At 2010-02-19 15:42 +0000, Andrew Welch wrote:
> Concerning performance: I am afraid that the solutions Ken came
up with were not very optimized for large sequences. They have a
logarithmic complexity. Let me provide a solution that has a linear complexity:
Shouldn't that be exponential... logarithmic is better than linear
isn't it? :)
I was copying the gist of the example from the specification for node
uniqueness. And from what I can figure out, for n input items
deep-equal will be called (n*(n-1))/2 times, not n**2 times, to find
the m unique values.
Then to filter those m items for the result will take at most m*(m-1)
times for deep-equal to find p result values, and only when there are
no distinguishing testVal values. As long as there are testVal
values the number of calls to deep-equal will be less.
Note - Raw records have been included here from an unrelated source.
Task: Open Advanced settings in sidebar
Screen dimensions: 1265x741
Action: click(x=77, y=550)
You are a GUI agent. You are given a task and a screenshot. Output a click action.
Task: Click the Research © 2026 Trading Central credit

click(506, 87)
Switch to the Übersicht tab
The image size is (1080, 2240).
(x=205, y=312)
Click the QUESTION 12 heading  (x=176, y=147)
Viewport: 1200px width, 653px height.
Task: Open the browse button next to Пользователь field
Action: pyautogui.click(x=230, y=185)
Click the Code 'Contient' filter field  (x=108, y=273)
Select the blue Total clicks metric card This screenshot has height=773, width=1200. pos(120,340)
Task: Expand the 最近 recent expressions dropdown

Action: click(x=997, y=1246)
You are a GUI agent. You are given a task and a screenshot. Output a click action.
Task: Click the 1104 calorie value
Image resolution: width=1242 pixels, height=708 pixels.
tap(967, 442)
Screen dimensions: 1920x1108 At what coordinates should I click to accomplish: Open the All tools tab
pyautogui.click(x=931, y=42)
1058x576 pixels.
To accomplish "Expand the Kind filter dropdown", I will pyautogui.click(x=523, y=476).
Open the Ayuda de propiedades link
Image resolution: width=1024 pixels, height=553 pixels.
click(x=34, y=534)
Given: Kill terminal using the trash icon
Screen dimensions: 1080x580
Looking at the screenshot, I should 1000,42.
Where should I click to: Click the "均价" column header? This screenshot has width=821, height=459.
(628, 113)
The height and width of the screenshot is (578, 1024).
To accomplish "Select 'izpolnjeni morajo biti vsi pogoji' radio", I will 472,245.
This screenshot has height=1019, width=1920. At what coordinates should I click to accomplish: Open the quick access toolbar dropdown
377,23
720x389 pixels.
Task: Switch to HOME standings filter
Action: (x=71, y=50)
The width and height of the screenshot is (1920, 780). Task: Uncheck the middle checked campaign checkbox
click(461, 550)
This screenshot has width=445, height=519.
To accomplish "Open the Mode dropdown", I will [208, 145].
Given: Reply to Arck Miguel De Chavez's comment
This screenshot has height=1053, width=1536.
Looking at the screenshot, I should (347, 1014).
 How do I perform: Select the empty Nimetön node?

While I like Geert's suggestion of keying a hash of the node tree in
XSLT so as to reduce the number of accesses to the source node tree,
there really may not be as many as might appear on the surface. And
anyway optimization in the processor might be able to implement
deep-equal quickly with internal sub-tree hashes and occupying
heavy-lifting cycles only to establish bona-fide uniqueness when the
hashes are equal.
I hope this helps. Some empirical evidence will support going to the
effort of making the algorithm faster.